Industry body Federation of Associations in Indian Tourism and Hospitality (FAITH) on Thursday sought from the government immediate “survival” measures to prevent mass bankruptcy and crores of unprecedented layoffs in the sector due to the COVID-19 pandemic.
The crisis has jeopardised India’s 5 lakh crore tourism industry and employment of an estimated 3.8 crore jobs, FAITH said in a statement. All cash inflows of the industry have completely frozen and are likely to stay that way for the financial year 2020-21, it added.
To address the issue of cash outflows, FAITH has recommended “a complete deferment for twelve months of all statutory dues payable by tourism, travel and hospitality industry at the central government, states and municipal governments level without attracting any penal interest”. These would include GST, advance tax payments, PF, ESI, customs duties, excise fees, fixed power and water charges and any fees for licenses and renewal at the state level, it added.
The apex body also asked for “Tourism COVID 19 Relief fund to be set up by the RBI or the Ministry of Finance or Tourism to support salaries and establishment costs…The industry estimates the value of the fund to be minimum of Rs 50,000 crore which is almost equal to gross banking credit to the Indian tourism industry”.
Stating that while the RBI has already provided for three months moratorium on EMIs of principle and interest payments on loans and recalculation of working capital from financial institutions, FAITH said that this needs to be without any accrued and accumulated interest during this period and it needs to be extended for twelve months.
These are “immediate measures for survival that need to be addressed parallelly,” the statement said.
To achieve these measures, FAITH recommended setting up of ‘National Tourism Task Force’ of all relevant ministries of the central government along with ministry of tourism and chief secretaries of state governments and industry stakeholders. “This should be with legislative powers on the lines of GST council for state-wise standardised tourism response,” it added.

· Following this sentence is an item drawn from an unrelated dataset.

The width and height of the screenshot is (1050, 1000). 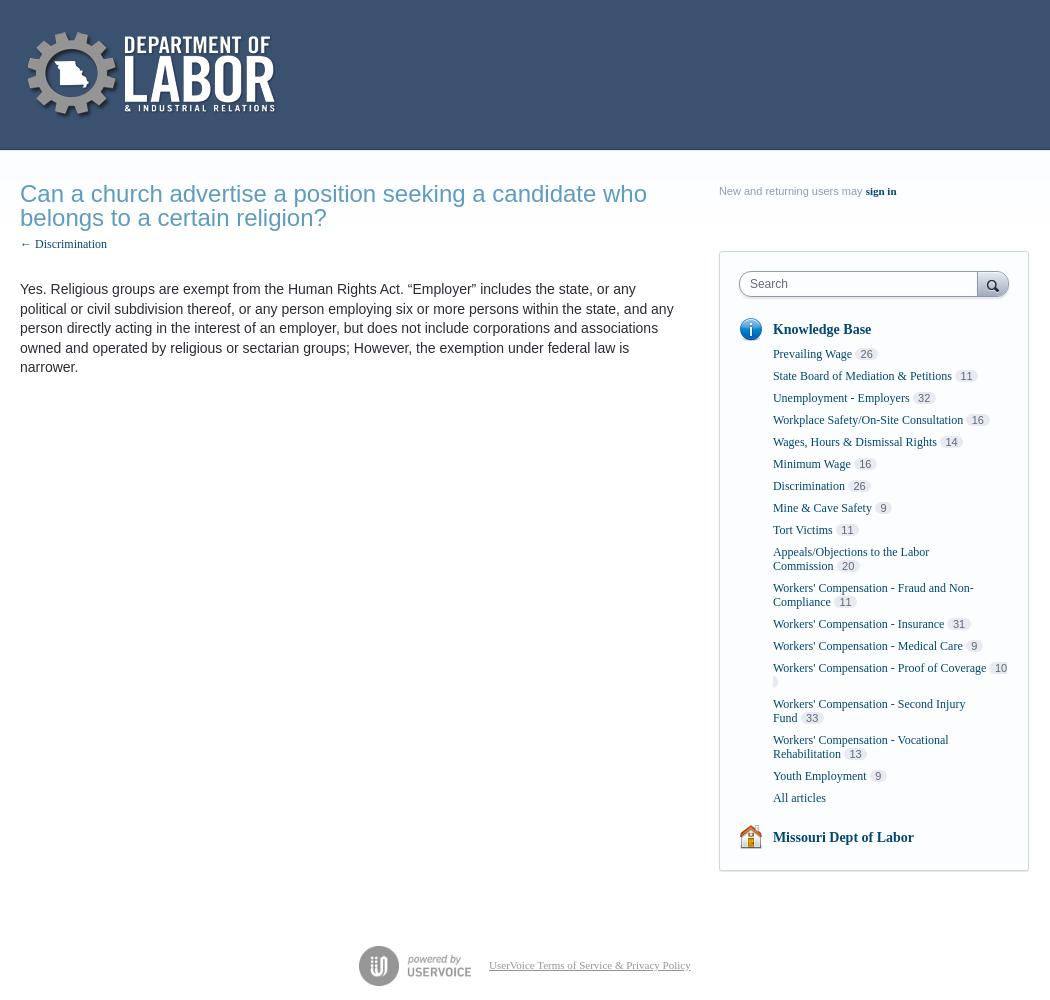 I want to click on 'Workers' Compensation - Fraud and Non-Compliance', so click(x=871, y=594). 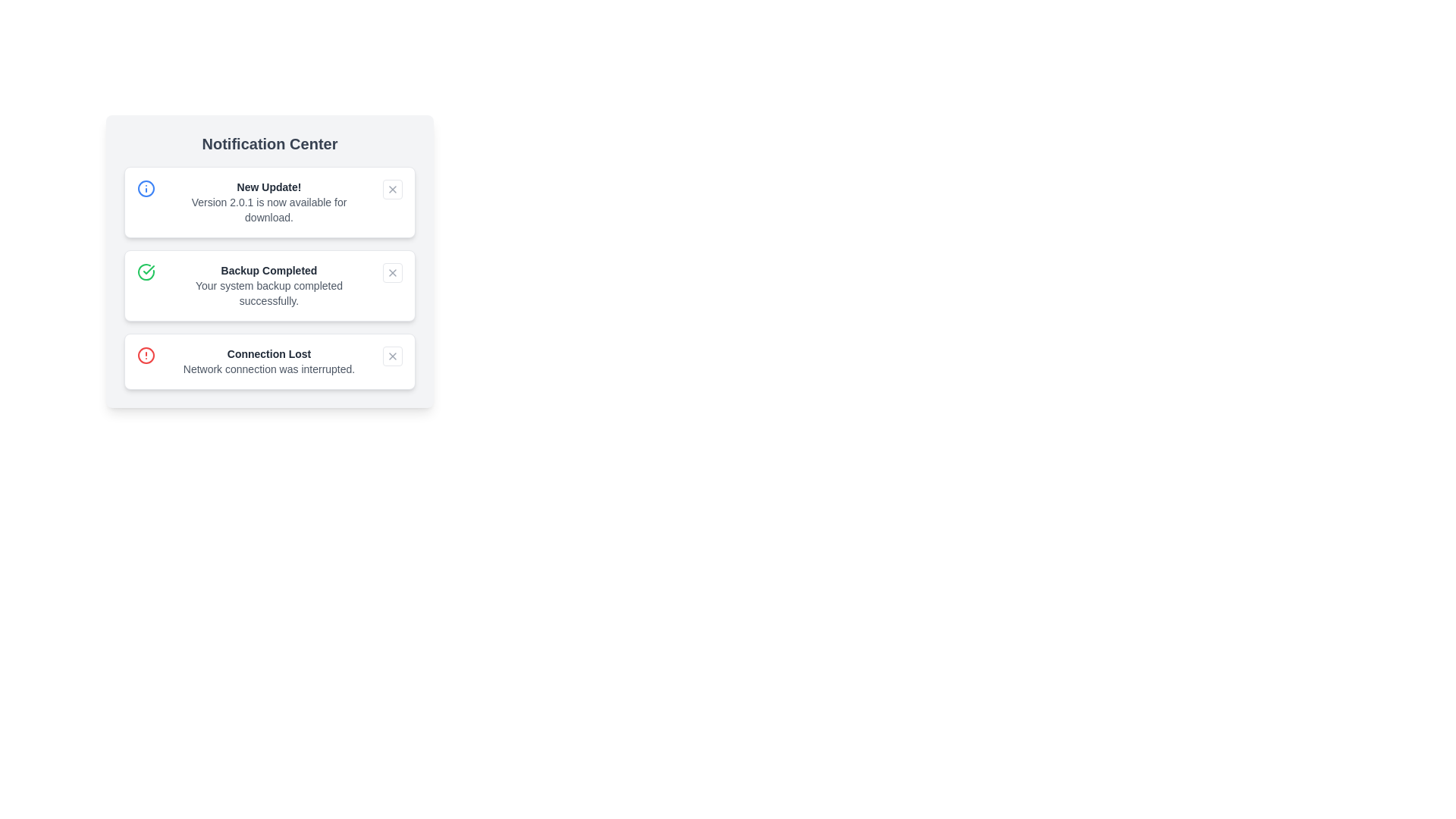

Once the survival measures have been implemented then the measures for revival of Indian tourism needs to be put in immediately, FAITH said. The government needs to stimulate domestic tourism by giving 200 per cent weighted reduction of expenses to Indian corporates for undertaking their meeting, conferences and exhibitions in India, it added.
It also asked for LTA like income tax exemption of up to Rs 1.5 lakh to Indians for undertaking their holidays within the country, these exemptions to be availed against invoices issued by GST registered Indian tourism service providers, the statement said.
“To stimulate tourism exports, Service Exports from India Scheme (SEIS) needs to be notified at 10 per cent value for all foreign exchange tourism companies and needs to be maintained at minimum same value for next 5 years and for off-season, it could go up to 15 per cent value,” it added.
The apex industry body also asked for complete abolition of the tax collected at source (TCS) on travel agents as proposed in the finance bill 2020 as it puts the Indian travel fraternity at a huge disadvantage.
FAITH urged the government to declare immediate survival measures for the sector and said globally the countries have already put in support measures for tourism industry through salary support and tax waivers.